Internet Marketing in the New Photo Economy

In the Internet age, the century old phrase “one picture is worth a thousand words” can easily be redesigned to something like… “A collection of pictures is worth billions of dollars in audience engagement.” According to an article  published in November’s issue of “Fast Company” Magazine, of 50 tech startups evaluated at over $1 billion in the last decade at least nine are actually photography companies – e.g. Facebook, Twitter, Instagram, Dropbox, Pinterest, Airbnb, Snapchat, WhatsApp and Tumblr.

Although we may think of these companies as either social communities, news and messaging services, or online storage and accommodation providers, the article draws on the insight that all of these startups are in the business of processing our photos and are redesigning the photo economy as we knew it in the age of Polaroid or Kodak. Photo posts are social media’s biggest driver of audience engagement and advertising and our desire to share our snapshots with the world is changing the face of Internet marketing, with more and more brands realizing the huge potential of the Visual Web. How will this trend change the way we, as consumers, interact with brands? What online strategies will marketers approach to keep brands involved in this visual user generated content?

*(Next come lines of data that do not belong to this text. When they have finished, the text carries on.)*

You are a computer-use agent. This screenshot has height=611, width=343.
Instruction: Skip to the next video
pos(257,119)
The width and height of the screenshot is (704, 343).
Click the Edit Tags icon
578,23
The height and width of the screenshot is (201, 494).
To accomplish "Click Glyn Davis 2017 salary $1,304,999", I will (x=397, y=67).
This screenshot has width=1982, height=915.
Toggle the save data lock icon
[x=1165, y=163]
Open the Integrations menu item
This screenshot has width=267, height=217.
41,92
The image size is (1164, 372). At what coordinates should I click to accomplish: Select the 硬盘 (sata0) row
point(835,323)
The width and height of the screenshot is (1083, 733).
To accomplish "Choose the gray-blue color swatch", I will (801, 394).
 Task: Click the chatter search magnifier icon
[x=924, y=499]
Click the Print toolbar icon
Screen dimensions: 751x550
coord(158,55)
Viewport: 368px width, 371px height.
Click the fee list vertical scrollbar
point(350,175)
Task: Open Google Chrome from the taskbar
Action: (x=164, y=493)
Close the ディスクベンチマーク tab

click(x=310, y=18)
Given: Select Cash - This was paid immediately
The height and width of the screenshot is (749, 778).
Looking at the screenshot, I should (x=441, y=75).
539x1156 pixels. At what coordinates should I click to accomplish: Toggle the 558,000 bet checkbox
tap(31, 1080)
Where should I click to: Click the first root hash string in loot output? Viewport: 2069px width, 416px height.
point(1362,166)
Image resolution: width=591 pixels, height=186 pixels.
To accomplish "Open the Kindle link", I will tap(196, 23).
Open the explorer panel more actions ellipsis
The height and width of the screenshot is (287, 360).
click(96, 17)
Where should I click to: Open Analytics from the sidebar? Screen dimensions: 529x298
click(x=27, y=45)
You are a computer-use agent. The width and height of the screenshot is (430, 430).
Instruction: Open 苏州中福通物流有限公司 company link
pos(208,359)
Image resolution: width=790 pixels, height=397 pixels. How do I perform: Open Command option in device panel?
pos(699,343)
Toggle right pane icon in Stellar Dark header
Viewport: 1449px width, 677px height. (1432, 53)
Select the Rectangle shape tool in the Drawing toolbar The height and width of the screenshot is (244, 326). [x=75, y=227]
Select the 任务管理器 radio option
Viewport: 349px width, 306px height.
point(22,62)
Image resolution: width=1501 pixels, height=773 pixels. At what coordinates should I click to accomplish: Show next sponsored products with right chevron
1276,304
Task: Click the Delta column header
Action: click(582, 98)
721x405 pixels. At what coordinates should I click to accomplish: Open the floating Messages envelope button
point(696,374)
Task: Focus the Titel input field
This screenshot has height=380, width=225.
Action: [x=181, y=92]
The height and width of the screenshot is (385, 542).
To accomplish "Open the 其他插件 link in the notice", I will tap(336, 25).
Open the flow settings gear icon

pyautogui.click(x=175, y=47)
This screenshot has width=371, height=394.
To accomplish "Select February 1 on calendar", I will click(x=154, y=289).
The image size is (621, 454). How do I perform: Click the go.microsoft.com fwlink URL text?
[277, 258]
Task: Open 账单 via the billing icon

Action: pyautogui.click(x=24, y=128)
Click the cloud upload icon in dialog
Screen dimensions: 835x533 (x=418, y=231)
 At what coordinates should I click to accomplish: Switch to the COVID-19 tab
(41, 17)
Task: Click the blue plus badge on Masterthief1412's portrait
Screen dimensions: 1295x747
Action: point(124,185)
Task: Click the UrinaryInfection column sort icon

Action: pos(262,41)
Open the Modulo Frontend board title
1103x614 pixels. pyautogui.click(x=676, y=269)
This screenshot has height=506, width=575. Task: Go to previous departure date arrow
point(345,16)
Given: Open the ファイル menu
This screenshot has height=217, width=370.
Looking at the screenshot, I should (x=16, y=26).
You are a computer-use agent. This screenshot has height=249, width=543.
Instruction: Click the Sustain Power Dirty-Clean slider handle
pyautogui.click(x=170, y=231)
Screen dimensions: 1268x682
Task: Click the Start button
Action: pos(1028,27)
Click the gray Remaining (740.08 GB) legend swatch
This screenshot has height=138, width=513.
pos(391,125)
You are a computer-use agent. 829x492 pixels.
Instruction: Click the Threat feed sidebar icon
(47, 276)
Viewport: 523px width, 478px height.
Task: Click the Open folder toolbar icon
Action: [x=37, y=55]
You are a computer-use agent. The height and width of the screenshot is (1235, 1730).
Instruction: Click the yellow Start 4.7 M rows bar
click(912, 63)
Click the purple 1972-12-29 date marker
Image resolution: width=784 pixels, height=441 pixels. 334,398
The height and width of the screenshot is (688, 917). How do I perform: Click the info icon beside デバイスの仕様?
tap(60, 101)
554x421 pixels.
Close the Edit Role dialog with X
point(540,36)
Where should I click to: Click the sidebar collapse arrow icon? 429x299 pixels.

Consumers are looking more and more to learn about brands not from the companies themselves, but rather from other users or authority figures. These online communities where people post, share, judge and even create products, situations, ideas and industries using not the power of text, but that of images – as the article points out, according to an analysis done by marketing company Hubspot, photos posted on Facebook generated 104% more comments than text posts – allow brands to create engagement and advertise without even using ads.

Take the example of Taco Bell, a company that ran a four week campaign through Instagram ad buy and increased by 45% its users base by posting images of customers enjoying waffle tacos. An important takeaway here is that by participating in what people are doing and by creating content they want to share and recreate themselves – Taco Bell “It’s your birthday!” photograph – marketers create engagement and value without advertising.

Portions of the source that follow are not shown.